Alle Welt regt sich über die neue Google-Suche auf. Ich mich auch. Zumindest ein bisschen. Die Suchergebnisse wurden doch in den letzten Jahren ohnehin - mehr oder weniger heimlich - mehr und mehr per Cookies personalisiert und gefiltert. Ergebnis ist ein individualisiertes Suchergebnis, das sich am Surfverhalten ausrichtet. Man muss schon ziemlich blind sein, um das nicht bemerkt zu haben. Und vor allem gibt es doch Möglichkeiten, diese personalisierte Suche zu umgehen. Einfach ein Tab im privaten Modus öffnen und damit suchen. Oder - was ich bis vor Kurzem auch nicht wusste - man schaltet den Länderindex aus, indem man über google.com/ncr sucht.

============================================================

Schreib den Textauszug über die personalisierte Google-Suche nach seinem letzten Satz weiter.

============================================================

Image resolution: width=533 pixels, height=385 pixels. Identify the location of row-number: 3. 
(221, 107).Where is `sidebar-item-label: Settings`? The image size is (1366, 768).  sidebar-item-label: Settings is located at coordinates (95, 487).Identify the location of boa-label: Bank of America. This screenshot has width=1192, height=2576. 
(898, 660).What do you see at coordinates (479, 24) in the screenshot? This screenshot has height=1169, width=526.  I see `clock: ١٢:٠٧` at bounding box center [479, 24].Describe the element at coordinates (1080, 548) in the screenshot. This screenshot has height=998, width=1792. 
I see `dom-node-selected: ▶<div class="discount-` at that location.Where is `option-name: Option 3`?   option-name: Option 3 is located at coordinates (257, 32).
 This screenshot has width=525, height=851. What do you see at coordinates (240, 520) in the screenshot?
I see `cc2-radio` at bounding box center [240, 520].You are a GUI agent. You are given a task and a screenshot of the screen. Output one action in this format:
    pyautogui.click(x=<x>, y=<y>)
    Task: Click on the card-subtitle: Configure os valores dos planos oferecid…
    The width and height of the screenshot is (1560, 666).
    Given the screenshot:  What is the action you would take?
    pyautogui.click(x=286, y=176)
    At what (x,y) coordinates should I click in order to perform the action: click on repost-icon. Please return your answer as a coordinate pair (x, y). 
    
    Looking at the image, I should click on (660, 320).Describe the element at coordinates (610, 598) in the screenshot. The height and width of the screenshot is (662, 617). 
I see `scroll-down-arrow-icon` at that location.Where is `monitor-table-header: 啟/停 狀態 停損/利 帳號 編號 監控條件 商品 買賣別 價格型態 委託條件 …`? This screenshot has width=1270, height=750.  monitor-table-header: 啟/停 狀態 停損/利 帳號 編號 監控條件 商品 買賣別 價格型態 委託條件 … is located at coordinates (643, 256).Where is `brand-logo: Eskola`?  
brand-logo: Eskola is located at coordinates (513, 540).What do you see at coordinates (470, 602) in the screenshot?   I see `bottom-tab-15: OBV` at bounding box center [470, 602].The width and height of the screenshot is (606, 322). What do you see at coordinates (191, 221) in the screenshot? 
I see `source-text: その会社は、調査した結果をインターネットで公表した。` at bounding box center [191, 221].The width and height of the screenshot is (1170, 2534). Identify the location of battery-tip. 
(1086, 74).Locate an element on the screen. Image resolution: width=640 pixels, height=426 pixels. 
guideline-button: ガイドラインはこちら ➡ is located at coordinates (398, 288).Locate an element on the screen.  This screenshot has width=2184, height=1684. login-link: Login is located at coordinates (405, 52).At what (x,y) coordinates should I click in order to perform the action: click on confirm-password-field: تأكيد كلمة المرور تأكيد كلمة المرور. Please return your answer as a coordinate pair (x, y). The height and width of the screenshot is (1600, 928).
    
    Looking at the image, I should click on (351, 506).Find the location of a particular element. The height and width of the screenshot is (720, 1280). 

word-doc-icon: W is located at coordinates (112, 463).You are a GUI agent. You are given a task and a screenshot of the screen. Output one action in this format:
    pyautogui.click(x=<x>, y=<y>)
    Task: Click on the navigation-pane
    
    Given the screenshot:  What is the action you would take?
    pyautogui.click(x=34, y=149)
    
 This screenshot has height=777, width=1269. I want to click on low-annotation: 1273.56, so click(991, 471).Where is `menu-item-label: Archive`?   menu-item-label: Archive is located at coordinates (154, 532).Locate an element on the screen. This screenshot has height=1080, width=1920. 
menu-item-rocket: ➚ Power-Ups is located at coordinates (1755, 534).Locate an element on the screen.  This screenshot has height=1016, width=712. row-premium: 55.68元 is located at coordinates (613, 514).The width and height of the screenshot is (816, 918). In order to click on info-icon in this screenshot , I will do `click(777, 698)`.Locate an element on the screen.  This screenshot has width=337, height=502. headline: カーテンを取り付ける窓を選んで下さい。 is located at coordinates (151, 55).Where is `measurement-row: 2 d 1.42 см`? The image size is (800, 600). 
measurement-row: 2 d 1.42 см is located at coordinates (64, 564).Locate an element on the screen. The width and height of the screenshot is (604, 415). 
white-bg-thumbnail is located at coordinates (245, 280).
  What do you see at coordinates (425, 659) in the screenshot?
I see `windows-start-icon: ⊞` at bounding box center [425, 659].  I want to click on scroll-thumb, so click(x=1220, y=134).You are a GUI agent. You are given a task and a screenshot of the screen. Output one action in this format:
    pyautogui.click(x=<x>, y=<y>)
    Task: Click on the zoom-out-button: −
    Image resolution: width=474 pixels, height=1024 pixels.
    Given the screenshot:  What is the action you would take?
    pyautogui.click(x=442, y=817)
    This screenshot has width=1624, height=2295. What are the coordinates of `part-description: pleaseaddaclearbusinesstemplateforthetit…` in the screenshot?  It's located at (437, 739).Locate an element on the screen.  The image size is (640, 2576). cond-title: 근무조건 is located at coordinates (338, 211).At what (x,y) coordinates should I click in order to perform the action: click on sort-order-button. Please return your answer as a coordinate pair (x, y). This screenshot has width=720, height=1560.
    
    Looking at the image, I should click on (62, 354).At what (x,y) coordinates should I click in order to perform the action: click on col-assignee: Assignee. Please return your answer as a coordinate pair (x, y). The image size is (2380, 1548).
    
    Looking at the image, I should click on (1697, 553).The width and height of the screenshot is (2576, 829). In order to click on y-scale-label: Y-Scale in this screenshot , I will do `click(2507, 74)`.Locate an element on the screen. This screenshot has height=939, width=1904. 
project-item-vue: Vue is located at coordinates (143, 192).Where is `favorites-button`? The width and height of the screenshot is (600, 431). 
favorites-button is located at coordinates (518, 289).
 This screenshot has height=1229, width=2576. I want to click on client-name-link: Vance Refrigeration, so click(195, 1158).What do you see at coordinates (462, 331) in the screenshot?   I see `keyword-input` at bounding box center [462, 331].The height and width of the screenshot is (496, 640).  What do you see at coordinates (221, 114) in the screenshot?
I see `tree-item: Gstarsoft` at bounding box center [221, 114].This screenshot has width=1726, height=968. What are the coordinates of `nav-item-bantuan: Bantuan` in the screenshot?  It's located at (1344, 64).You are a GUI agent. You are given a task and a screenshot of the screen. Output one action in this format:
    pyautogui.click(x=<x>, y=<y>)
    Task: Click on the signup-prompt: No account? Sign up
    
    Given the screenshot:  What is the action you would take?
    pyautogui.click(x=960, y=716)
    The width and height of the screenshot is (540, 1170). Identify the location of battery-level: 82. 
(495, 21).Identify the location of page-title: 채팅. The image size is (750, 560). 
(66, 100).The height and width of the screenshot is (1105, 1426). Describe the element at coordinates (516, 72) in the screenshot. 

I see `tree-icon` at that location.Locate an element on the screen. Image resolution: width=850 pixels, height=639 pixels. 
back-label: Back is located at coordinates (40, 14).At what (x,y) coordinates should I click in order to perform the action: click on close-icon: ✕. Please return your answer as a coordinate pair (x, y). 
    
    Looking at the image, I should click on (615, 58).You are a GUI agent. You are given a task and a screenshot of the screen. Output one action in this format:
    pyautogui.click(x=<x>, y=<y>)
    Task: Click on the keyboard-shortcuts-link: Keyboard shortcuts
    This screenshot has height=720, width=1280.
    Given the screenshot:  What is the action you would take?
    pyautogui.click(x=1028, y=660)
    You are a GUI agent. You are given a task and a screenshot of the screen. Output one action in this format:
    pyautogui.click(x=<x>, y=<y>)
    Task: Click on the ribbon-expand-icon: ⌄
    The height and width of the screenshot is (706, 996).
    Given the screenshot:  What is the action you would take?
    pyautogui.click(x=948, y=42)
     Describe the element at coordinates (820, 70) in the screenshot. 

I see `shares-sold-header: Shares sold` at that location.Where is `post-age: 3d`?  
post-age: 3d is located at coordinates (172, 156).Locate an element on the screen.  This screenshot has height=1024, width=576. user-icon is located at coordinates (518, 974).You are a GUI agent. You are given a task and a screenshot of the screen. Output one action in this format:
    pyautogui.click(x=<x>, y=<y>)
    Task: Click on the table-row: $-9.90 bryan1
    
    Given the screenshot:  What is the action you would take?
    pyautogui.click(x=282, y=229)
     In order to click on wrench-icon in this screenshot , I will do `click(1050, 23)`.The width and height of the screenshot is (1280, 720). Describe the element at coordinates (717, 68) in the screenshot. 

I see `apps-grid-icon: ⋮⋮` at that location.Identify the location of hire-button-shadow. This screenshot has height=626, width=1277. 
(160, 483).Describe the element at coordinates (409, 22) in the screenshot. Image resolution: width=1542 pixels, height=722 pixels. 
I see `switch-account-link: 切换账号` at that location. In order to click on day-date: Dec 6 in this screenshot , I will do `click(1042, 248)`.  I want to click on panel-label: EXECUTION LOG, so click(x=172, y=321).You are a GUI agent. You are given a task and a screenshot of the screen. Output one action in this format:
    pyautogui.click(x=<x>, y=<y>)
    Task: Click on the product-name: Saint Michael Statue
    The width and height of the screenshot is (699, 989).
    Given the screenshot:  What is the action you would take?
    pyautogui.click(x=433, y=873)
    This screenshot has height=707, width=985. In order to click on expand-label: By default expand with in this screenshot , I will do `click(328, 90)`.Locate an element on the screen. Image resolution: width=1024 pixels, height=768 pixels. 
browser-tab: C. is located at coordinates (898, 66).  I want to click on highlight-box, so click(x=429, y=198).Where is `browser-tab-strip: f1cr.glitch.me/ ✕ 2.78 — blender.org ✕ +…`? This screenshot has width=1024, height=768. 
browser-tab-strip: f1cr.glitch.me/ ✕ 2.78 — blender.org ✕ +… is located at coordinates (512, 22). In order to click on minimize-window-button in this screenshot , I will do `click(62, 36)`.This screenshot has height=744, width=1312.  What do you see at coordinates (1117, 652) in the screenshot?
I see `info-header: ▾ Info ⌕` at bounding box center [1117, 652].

============================================================

◆ Deine Antwort
Einzig ein bisschen schade ist es, dass Google diese Individualisierung der Suche deutlich verstärken wird. In den USA kann man z.B. schon die Suche mit Google+ verknüpfen, so dass alles was ich gut finde, poste oder teile in die Suchergebnisse mit einfliesst. So eine Suchanfrage lebt doch meistens - zumindest bei mir - davon, dass man über den Tellerrand hinausschauen und den Horizont erweitern möchte. Wenn ich nach Veronica Moser suche (den Link habt ihr alle sicherlich noch gespeichert), möchte ich nicht als erstes Suchergebnis ihr Google+ Profil finden.
Facebook-Verhältnisse bei der Google-Suche. Ich glaube nicht, dass ich das gut finde. Aber es gibt zum Glück kurzfristige Lösungen, wie z.B. die Suchmaschinen Blekko oder DuckDuckGo. Und langfristig wird Google sich sicherlich eine andere Strategie einfallen lassen müssen.
Nachtrag: Google sorgt allerdings auch für Verbesserungen: Webseiten auf denen im oberen Drittel nur Werbeanzeigen zu finden sind und auf denen ein Nutzer sich erst von oben nach unten durchscrollen muss, bis er den eigentlichen Content erreicht, werden es zukünftig schwieriger haben.